Once the notice is sent out and the payment still not received by the final due date, the company has every right to end your coverage. This might present some problems to you with respect to your health insurance status as well as any penalties you may be expected to pay at the time you file your taxes.
Paying Monthly Premiums
These are important for maintaining your health insurance. Let’s face it, though, we all get a little behind financially sometimes. Money’s tight and payments come due at a time when you’re a little short. That’s understandable, and while it’s not advisable for you to miss a payment by the due date on your statement, the insurance companies will provide you with a “grace period” for making your premium payment each month.
This grace period typically extends for 90 days, but only if you meet two qualifications. The first is that you have paid at least one premium on your plan during the benefit year, and the second is that you have a plan purchased from the Healthcare Marketplace and qualify to have your monthly premium reduced through Advance Payments of Premium Tax Credits (APTC).

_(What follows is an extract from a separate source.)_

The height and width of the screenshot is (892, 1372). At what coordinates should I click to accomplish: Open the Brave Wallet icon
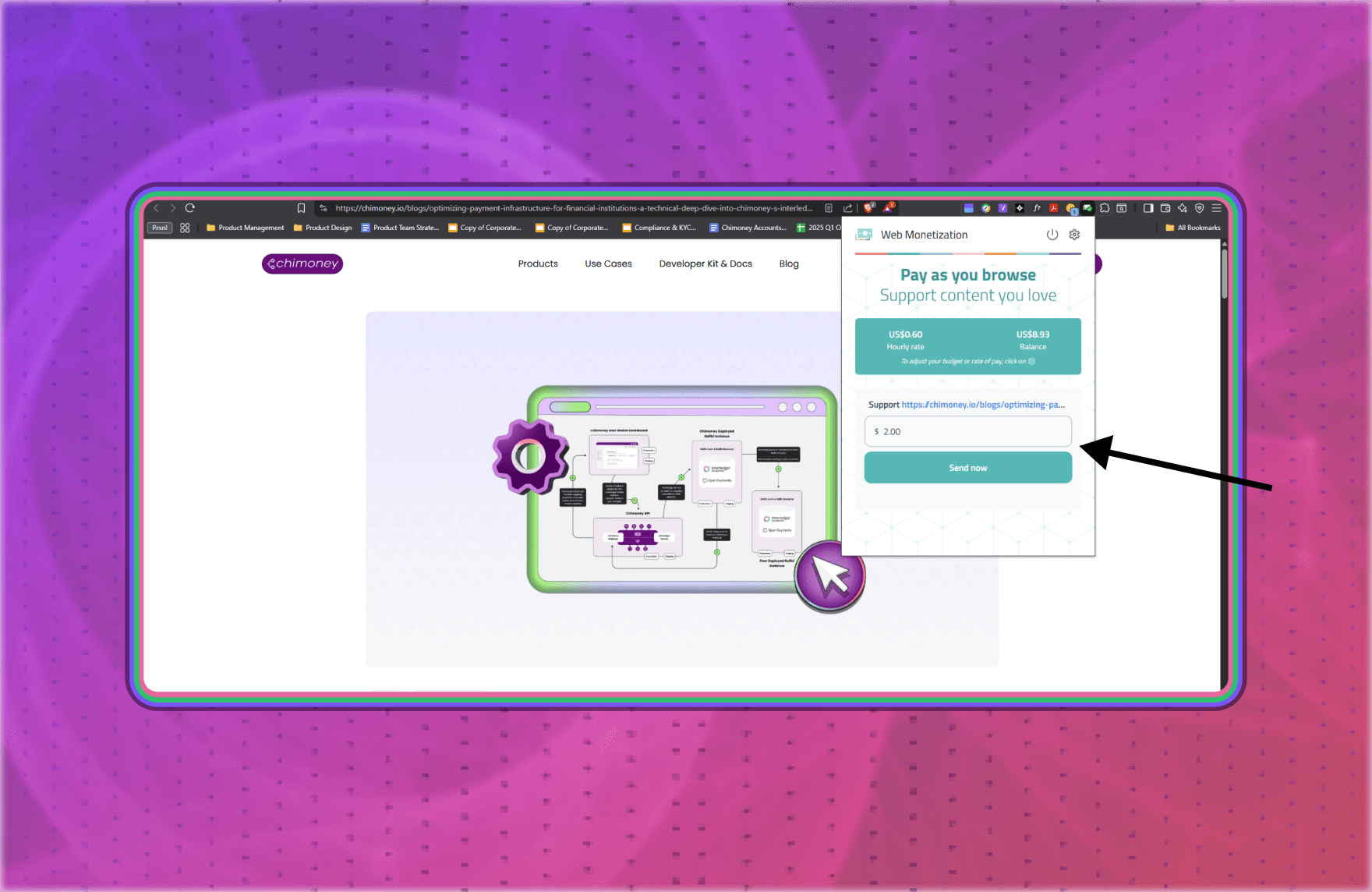tap(1165, 208)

If you do not meet both of these requirements, you may still receive a grace period to make your monthly premium, but the time you have to make the payment may vary and it might not be 90 days. The grace period could be as short as just one month.
The Grace Period Runs Out
If you are eligible to receive consideration for a grace period and you let that period lapse without paying your premium, your insurance company can and likely will terminate your coverage. It’s important to understand how the grace period works and when it runs out so that you can submit your payment in the required amount of time and you don’t lose your coverage.
For example, missing a premium for February means you have until April 30th to make that payment. You may still make your payments on time for March and April during that time. However, if you continue to owe money for the February premium and you do not pay it by April 30th, then your coverage can be canceled retroactive to the final day of February. Any medical expenses incurred during that timeframe will become your responsibility. Your payments for March and April will be deemed invalid and your coverage terminated. You will not get that money back.
Now What?
You’ve been canceled and you are currently without insurance. You do still have options available.
The first is that you can appeal your termination; that is a right afforded to you through the Affordable Care Act. You can also apply for a hardship exemption that could trigger a “qualifying event” which will allow you to enroll for healthcare outside of the open enrollment period. If you lost your coverage during an open enrollment period, then you can re-apply for your same plan again.